• [WHAT THE EXERCISE ASKS]
Make an exact copy of the entries, taking out every picture.

• [GIVEN INFORMATION]
◇ ◇ ◇ ◇ ◇ ◇ ◇

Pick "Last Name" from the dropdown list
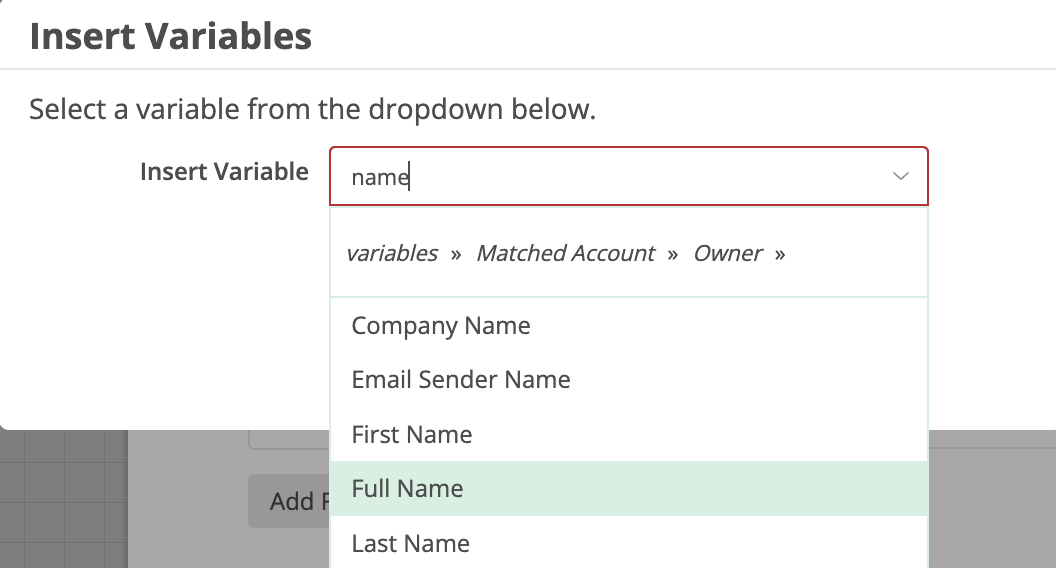The height and width of the screenshot is (568, 1056). (x=411, y=544)
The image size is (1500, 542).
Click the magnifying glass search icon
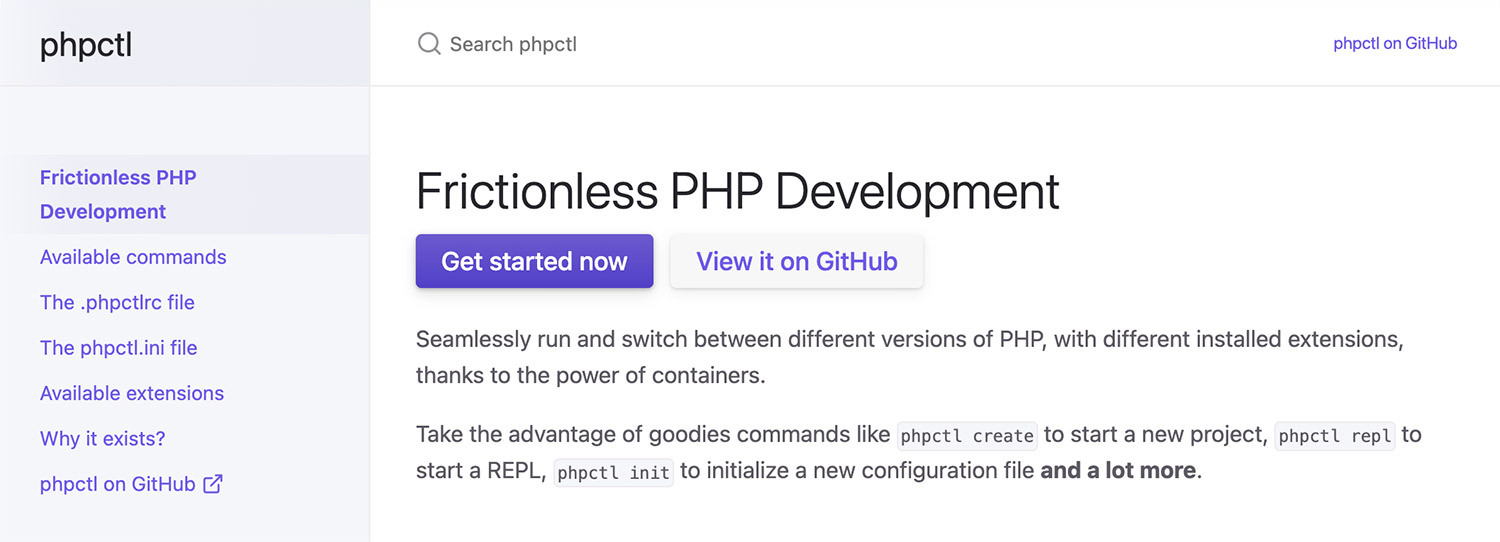click(x=429, y=44)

◇ ◇ ◇ ◇ ◇ ◇ ◇

• [ANSWER TO THIS PROBLEM]
Pick "Last Name" from the dropdown list
The height and width of the screenshot is (568, 1056). (x=411, y=544)
The image size is (1500, 542).
Click the magnifying glass search icon
click(x=429, y=44)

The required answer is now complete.